Marina Parra doesn't paint portraits — she paints what it feels like to live inside a body. Born in Spain in 1991, trained in Fine Arts in Granada and in theatrical set design, she now works from Mexico City, where she's been based since 2021. Her practice sits at the intersection of figuration and gesture, and it hits you before you can explain why.
At Lola, her work presents a fragmented female figure captured through an intimate, partial frame — no face, no story, just weight, flesh, and presence. The palette runs warm and dense: ochres, browns, tones of skin. The body seems to dissolve into its background. Light doesn't illuminate here — it grazes. What you see is a torso understood more as matter than identity, and a tension between what is shown and what stays just outside the frame.

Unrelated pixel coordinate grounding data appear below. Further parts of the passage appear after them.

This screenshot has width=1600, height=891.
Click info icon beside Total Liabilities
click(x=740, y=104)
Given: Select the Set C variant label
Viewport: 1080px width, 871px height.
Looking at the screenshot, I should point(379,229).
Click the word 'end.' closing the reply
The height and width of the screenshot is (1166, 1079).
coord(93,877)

Her path from theater to canvas wasn't a detour — it was foundational. Stage design taught her to think about how bodies occupy space, how composition can hold an audience still. She's been exhibiting continuously since 2018, and more recently has expanded into sculpture, building three-dimensional forms from the same gestural instinct that drives her painting. She once modeled for paintings by the Mexican artist Fabián Cháirez — and she does dead-on impressions of people, which she considers a legitimate superpower.

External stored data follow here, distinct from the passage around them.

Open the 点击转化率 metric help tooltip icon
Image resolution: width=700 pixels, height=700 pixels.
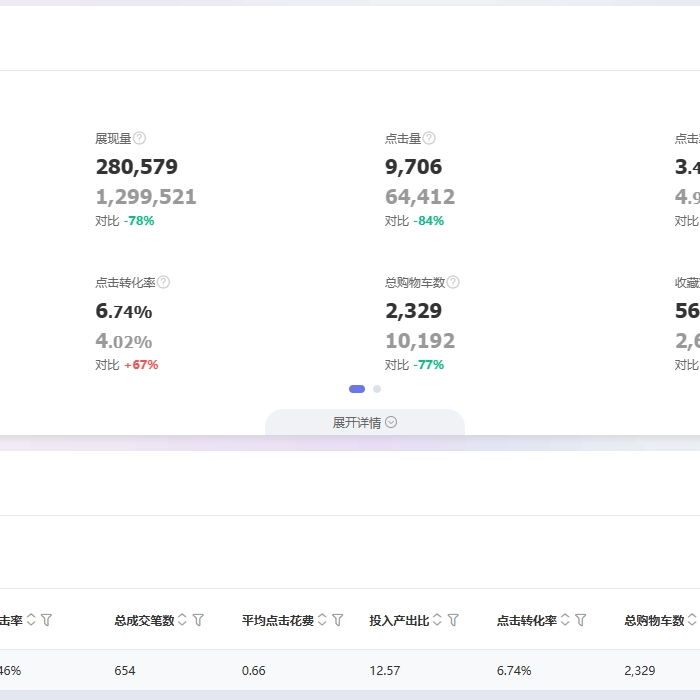pyautogui.click(x=164, y=283)
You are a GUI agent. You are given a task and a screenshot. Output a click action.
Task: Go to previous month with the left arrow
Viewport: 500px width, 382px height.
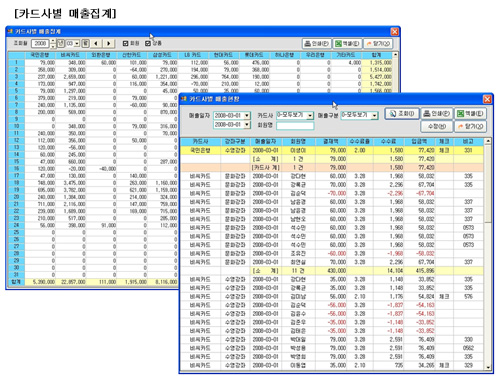[x=96, y=43]
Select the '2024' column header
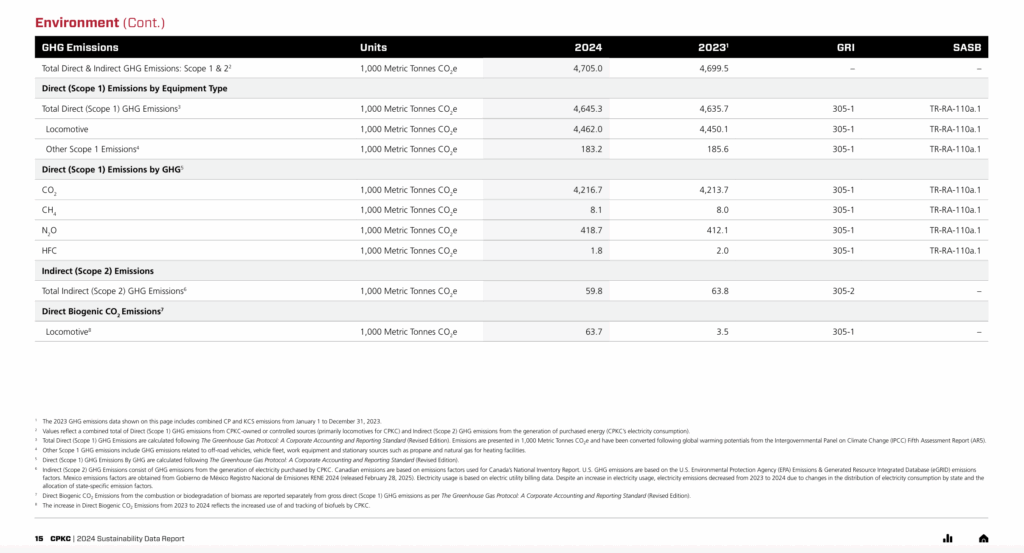1024x553 pixels. tap(588, 47)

When she's not painting, she's dancing. Or eating panditas. Or rolling — ask her about that one. Her guilty pleasure is strawberry ice cream, and if her life were a movie, it would be called No sé a dónde voy, pero voy con conciencia de clase. Her art explores the balance between the individual and the collective. At Lola, it feels like an invitation to sit with something unresolved — and find that the discomfort is the whole point.